- _What you have to do_
Where a line of the records holds the string "Knife", copy that line.
*** Opening of Material provided ***
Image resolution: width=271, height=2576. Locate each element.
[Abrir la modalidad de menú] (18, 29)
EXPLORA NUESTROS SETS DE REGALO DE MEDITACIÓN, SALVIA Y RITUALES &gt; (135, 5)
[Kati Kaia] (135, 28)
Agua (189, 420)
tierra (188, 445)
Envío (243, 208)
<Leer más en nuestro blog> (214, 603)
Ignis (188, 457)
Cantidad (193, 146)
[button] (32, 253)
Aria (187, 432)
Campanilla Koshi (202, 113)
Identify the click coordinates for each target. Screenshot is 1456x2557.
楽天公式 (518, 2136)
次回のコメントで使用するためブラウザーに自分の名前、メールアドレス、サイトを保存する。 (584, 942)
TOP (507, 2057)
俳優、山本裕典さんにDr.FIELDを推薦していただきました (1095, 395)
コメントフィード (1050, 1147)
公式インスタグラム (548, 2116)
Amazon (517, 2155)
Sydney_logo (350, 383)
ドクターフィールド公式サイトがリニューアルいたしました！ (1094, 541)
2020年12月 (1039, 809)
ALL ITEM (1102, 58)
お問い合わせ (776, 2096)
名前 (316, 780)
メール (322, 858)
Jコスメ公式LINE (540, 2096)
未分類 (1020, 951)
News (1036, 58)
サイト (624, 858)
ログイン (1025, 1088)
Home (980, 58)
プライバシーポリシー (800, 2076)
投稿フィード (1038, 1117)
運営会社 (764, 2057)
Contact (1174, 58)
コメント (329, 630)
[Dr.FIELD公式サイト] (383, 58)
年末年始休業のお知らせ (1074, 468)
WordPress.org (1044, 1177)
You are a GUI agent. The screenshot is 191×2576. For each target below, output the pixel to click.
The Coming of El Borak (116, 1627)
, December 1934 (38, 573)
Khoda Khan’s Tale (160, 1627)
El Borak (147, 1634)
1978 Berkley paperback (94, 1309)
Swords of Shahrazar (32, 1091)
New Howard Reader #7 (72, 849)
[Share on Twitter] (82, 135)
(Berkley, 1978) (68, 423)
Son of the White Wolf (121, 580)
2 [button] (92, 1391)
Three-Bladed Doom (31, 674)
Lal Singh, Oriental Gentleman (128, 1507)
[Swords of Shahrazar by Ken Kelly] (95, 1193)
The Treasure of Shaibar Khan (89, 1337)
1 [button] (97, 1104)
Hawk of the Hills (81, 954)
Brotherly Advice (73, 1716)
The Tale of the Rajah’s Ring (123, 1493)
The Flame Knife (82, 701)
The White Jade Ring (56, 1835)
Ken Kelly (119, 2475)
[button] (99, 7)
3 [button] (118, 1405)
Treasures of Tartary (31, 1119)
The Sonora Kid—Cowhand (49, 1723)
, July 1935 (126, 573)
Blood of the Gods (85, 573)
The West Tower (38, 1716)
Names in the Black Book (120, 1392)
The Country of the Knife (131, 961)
*** Close of Material provided ***
- _Solution to this exercise_
The Flame Knife (82, 701)
The Country of the Knife (131, 961)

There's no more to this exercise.